I would like to book a Movement & Mobility Course at my gym. What do I do?

Please visit our Bookings page to learn more about the process for requesting to host a seminar at your box.

What is the difference between mobility and stretching?

Stretching only focuses on lengthening short and tight muscles. Mobilization, on the other hand, is a movement-based integrated full-body approach that addresses all the elements that limit movement and performance including short and tight muscles, soft tissue restriction, joint capsule restriction, motor control problems, joint range of motion dysfunction, and neural dynamic issues. In short, mobilization is a tool to globally address movement and performance problems.

How do I know if the MobilityWOD program is working for me?

The primary goal of the MWOD improvement of athletic performance. This can be wattage, poundage, time, reps, whatever. You will know its working because you can track your mobility progress through your gains in performance. The MWOD has also proven to be effective for people who have chronic movement-based pain. For these athletes, pain resolution is also a sign that the MWOD is working and you are making good progress.

Can I do more than one MobilityWOD/day?


When I do the MWODs, it really hurts. Am I overdoing it?

Only you can answer that question. The MobilityWod program has often been described as self-inflicted torture. But, don’t be foolish – if you think you are injuring yourself, STOP. Don’t over do it. More is not necessarily better.

What are the 10 best MWOD episodes for runners?

TJ Murphy of Competitor Magazine complied a great list of MWODs for runners here.

I’m having trouble booking a physical therapy appointment/phone consultation with Kelly. What do I do?

You can view Kelly’s appointment availability and request an appointment online here.
If you do not see any open appointments, that is because Kelly’s schedule is booked, not because the website is broken. Please note that once you submit an appointment request, it is just a request and that you will receive an email either confirming the appointment or notifying you that someone else got that time before you. It is important that you “opt-in” for receiving emails from our automated system so you know your appointment status.
Kelly’s schedule is opened on the 15th of the month for the following month and appointment times typically fill within a day or two.
If you are not able to get an appointment with Kelly, try using the I’m Looking For tool on this site to see if you can diagnose and treat your problem on your own.

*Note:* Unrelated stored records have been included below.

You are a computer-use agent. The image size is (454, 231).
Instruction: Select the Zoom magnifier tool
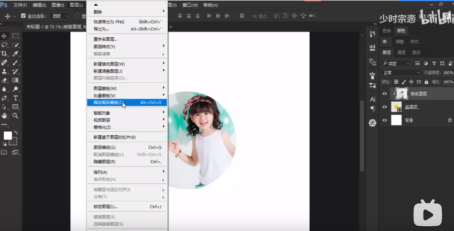[x=16, y=115]
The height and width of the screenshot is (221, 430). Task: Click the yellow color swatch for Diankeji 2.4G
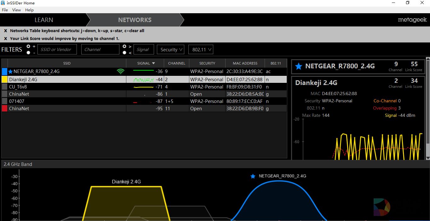pyautogui.click(x=4, y=80)
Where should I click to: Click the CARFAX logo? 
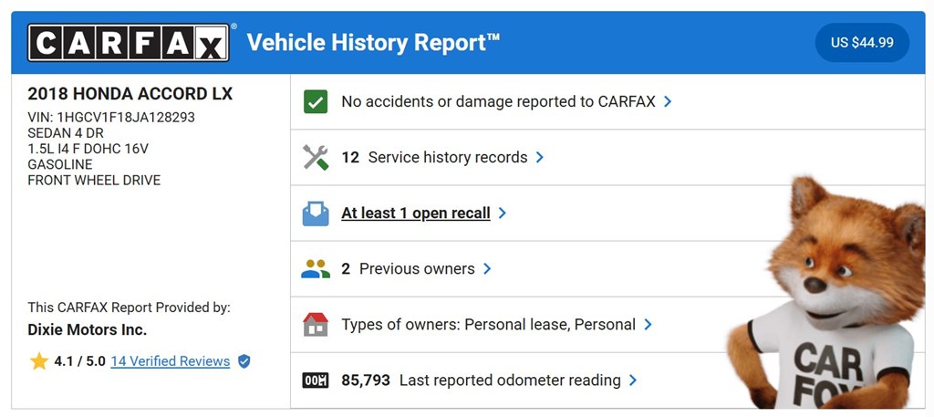[128, 42]
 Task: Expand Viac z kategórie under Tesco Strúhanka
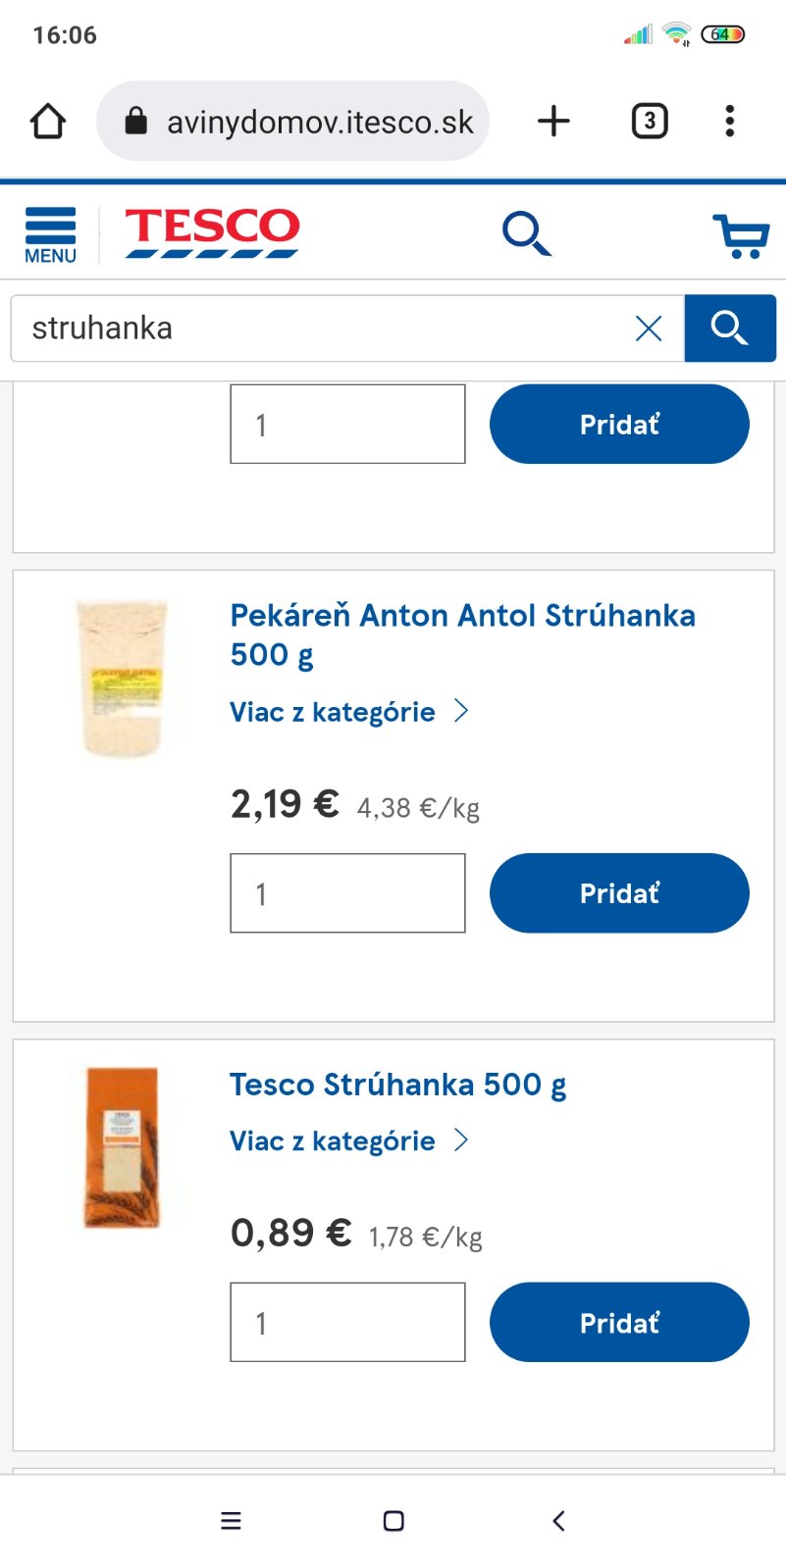(x=349, y=1141)
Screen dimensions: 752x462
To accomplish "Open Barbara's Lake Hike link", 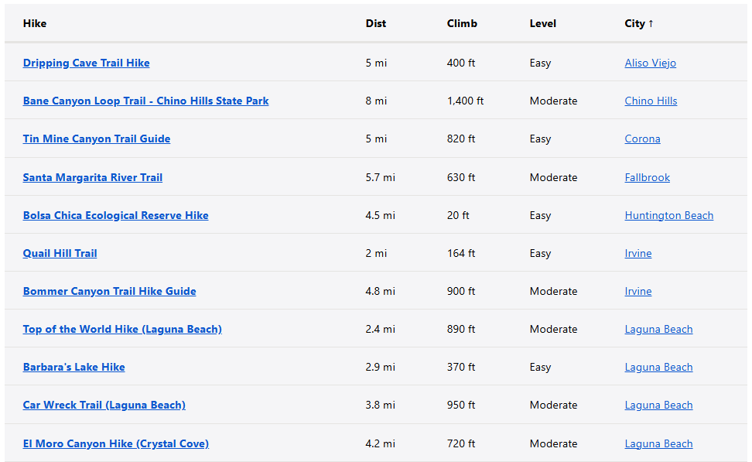I will 73,368.
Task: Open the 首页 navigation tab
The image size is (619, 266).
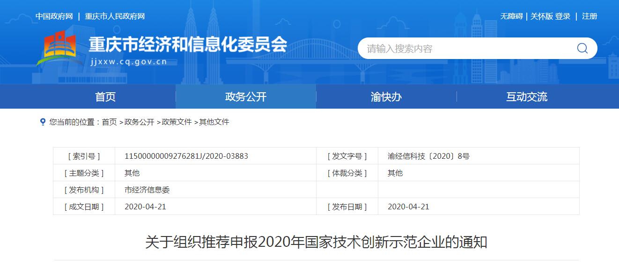Action: (x=105, y=97)
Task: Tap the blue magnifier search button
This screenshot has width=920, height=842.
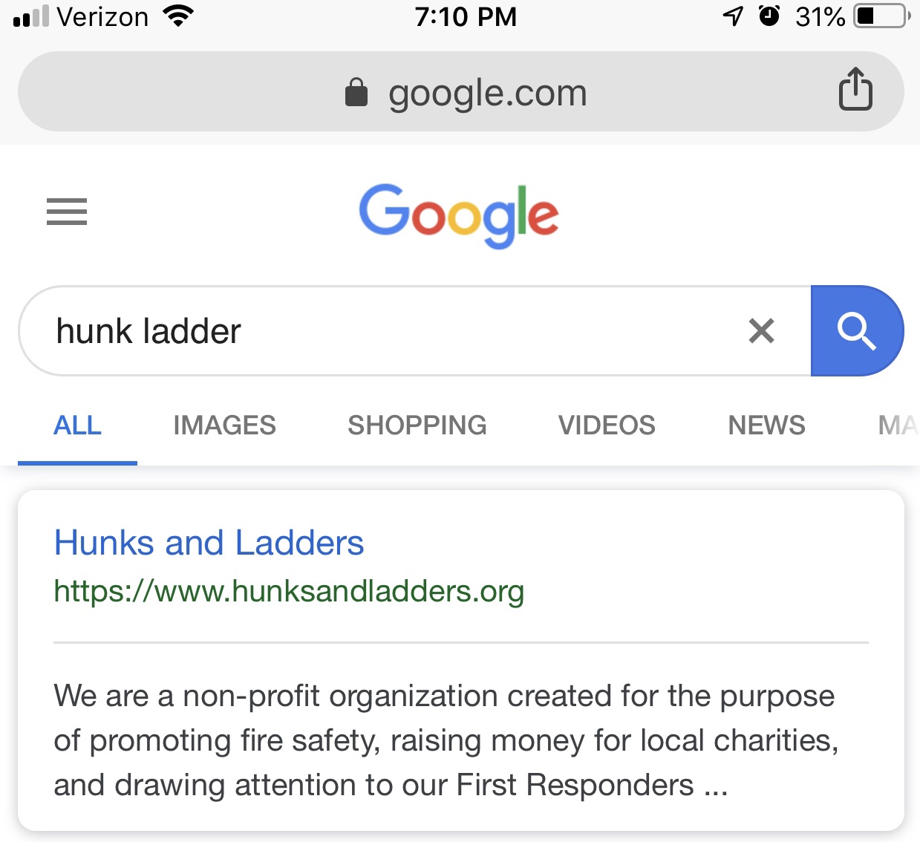Action: point(857,330)
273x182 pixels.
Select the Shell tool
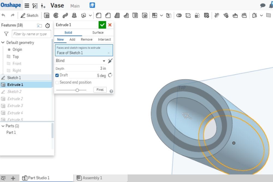[135, 16]
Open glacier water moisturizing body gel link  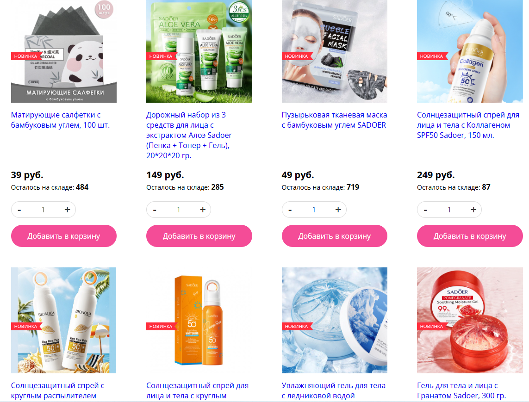[333, 390]
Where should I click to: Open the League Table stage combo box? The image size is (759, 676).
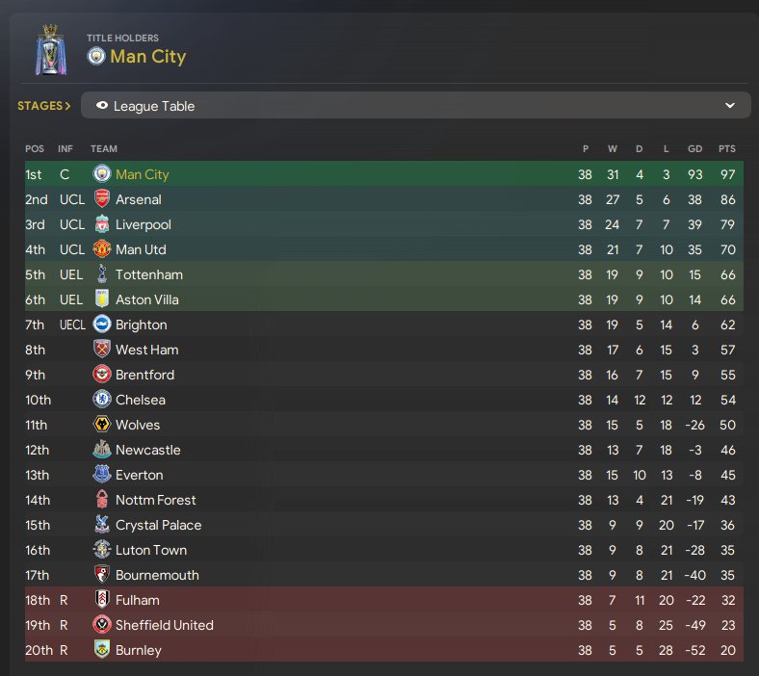[x=414, y=106]

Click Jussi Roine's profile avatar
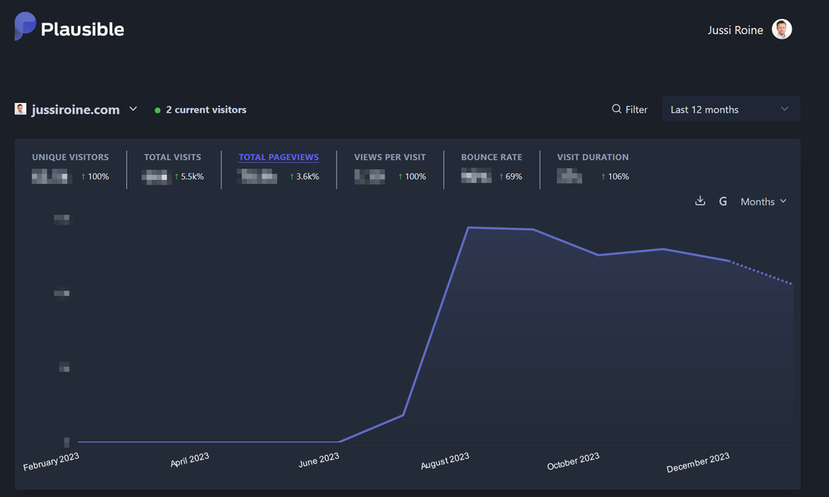click(781, 29)
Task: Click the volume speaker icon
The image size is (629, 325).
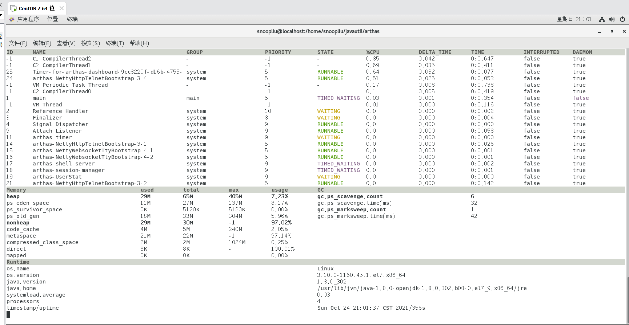Action: 612,19
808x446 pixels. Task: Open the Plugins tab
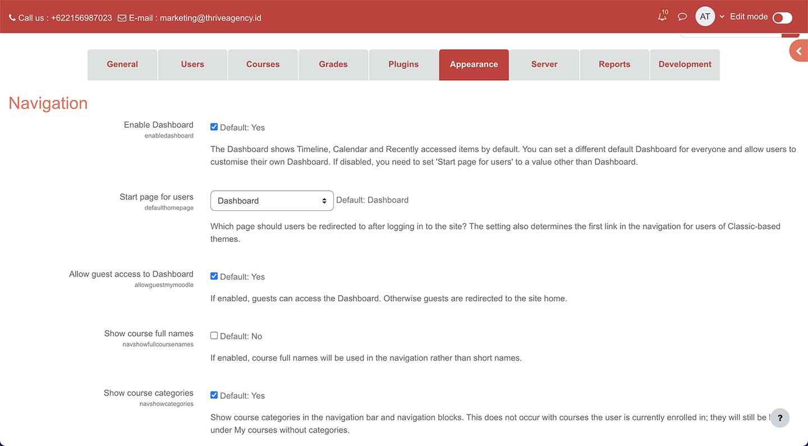(x=403, y=65)
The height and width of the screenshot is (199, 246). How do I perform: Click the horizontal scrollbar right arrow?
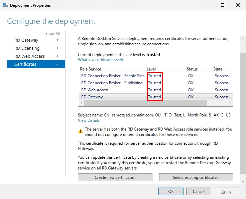point(230,103)
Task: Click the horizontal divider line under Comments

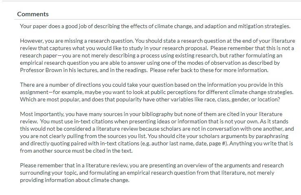Action: [x=157, y=20]
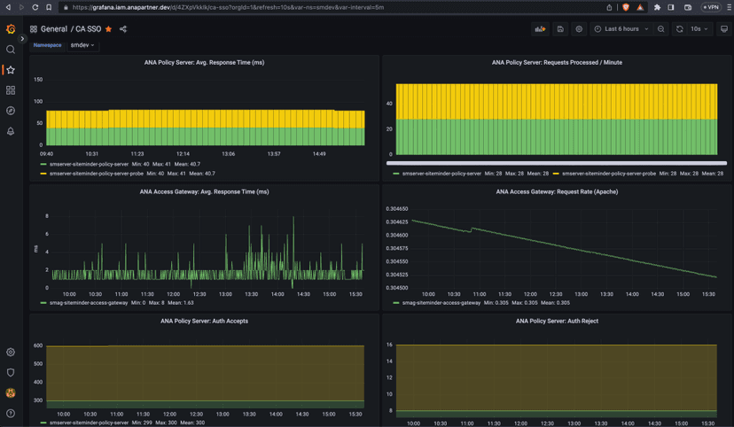Open the Namespace smdev dropdown
This screenshot has width=734, height=427.
point(82,45)
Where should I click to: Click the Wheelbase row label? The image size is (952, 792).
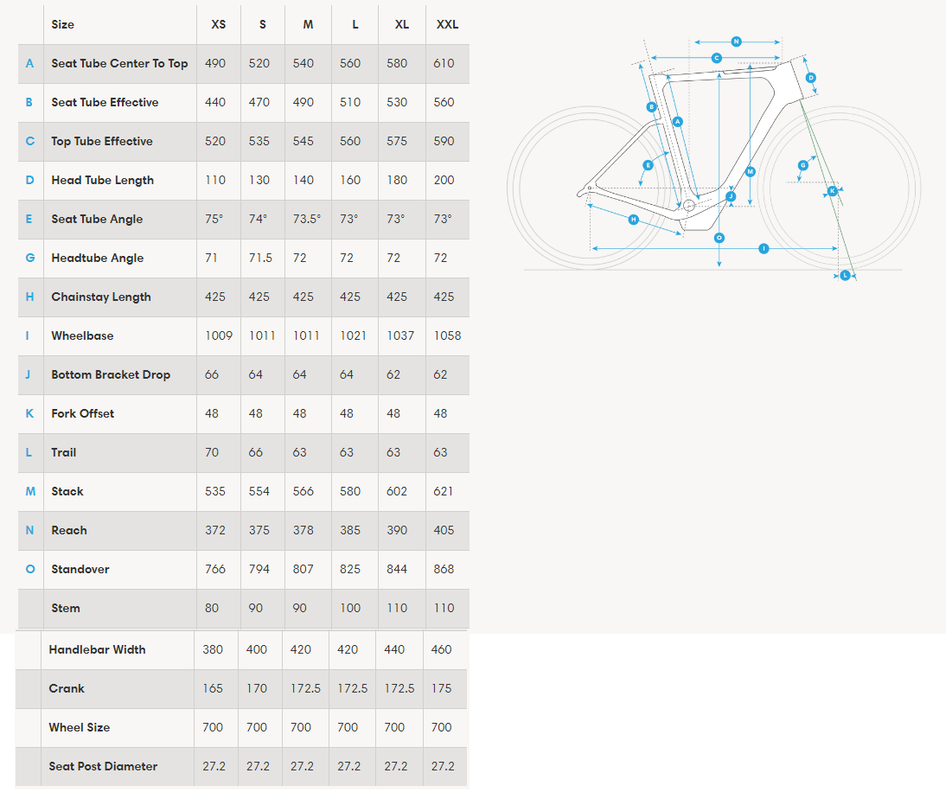coord(82,335)
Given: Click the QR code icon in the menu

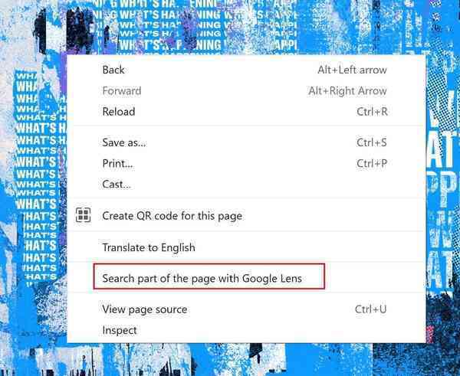Looking at the screenshot, I should point(83,215).
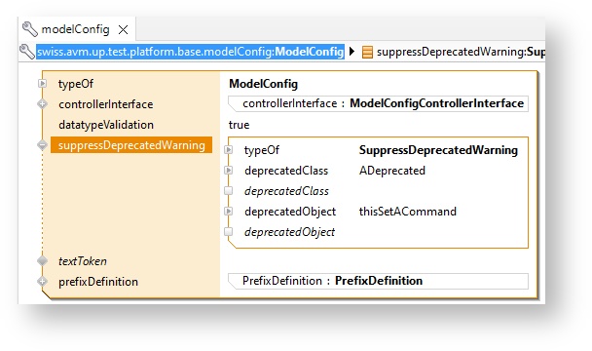Viewport: 592px width, 351px height.
Task: Expand the deprecatedObject thisSetACommand row
Action: coord(229,211)

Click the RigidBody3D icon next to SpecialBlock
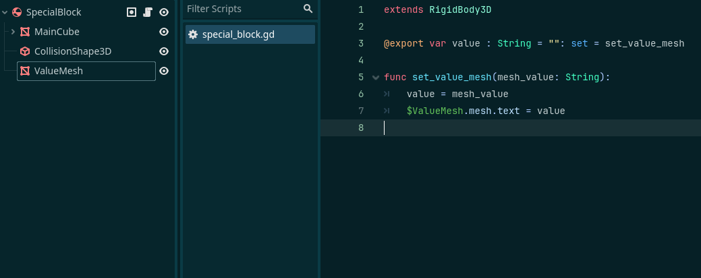click(17, 12)
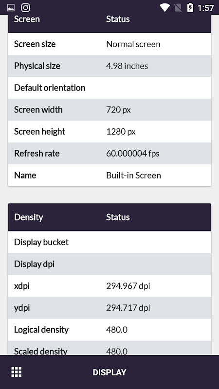219x389 pixels.
Task: Tap the no-SIM status icon
Action: coord(178,8)
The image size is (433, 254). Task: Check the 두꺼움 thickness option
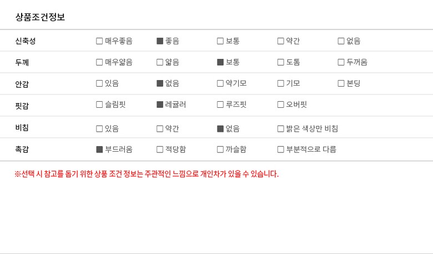pyautogui.click(x=341, y=62)
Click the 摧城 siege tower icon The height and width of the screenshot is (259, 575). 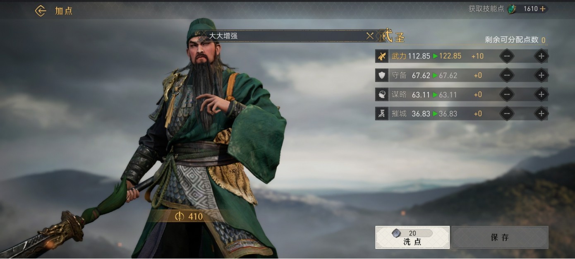point(382,114)
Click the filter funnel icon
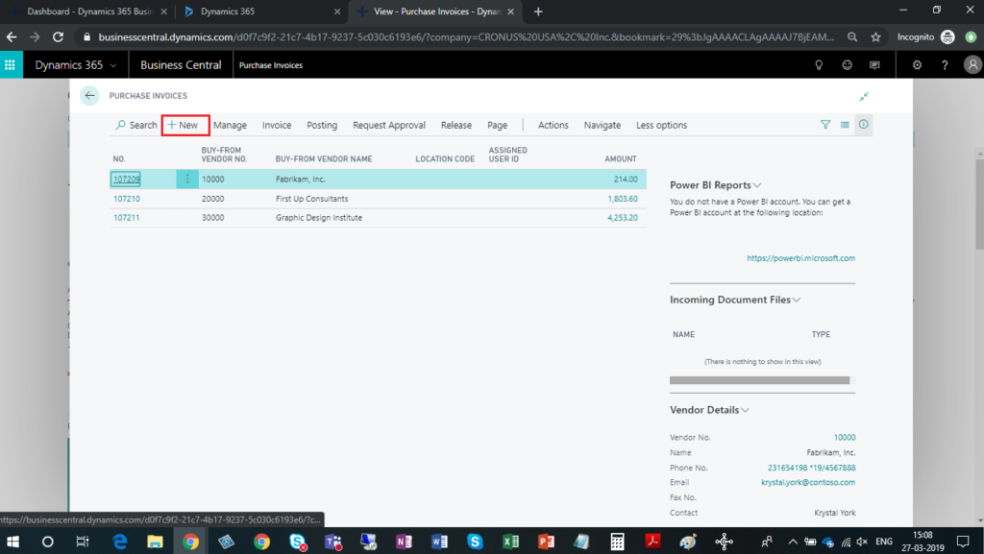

Can Kelly recommend a Physical Therapist, Chiropractor, Osteopath, or Physician in my area?

We unfortunately do not yet have referral system, but a provider who does Crossfit or regularly trains with you would be at the top of our list. Kelly always tells people to ask a prospective PT or provider how much they deadlift. If their answer is that they don’t deadlift, keep looking. At a minimum, we recommend seeking out a PT who is trained in Maitland-based manual physical therapy.

I’ve developed or have a cool mobility tool/product I’d like you to try.

We do not guarantee that we will feature any products on the MobilityWOD, nor do we write product endorsements. However, if we like a product and think it is useful for mobility, we may feature it in a MobilityWOD episode. If you have a product you would like us to try, please send it to 643 Bamboo Terrace, San Rafael, CA 94903.

What reading material does Kelly recommend to learn more about this subject?

There is unfortunately a dearth of useful information on this topic, hence this blog. Kelly’s book Becoming A Supple Leopard is available from several locations including Amazon and Barnes & Noble.

We have found that many athletes and coaches, however, lack a basic understanding of anatomy and biomechanics and so we recommend seeking out resources like Thomas Myers’ Anatomy Trains, and the work of Eric Cressey, Gray Cook, and Stuart McGill.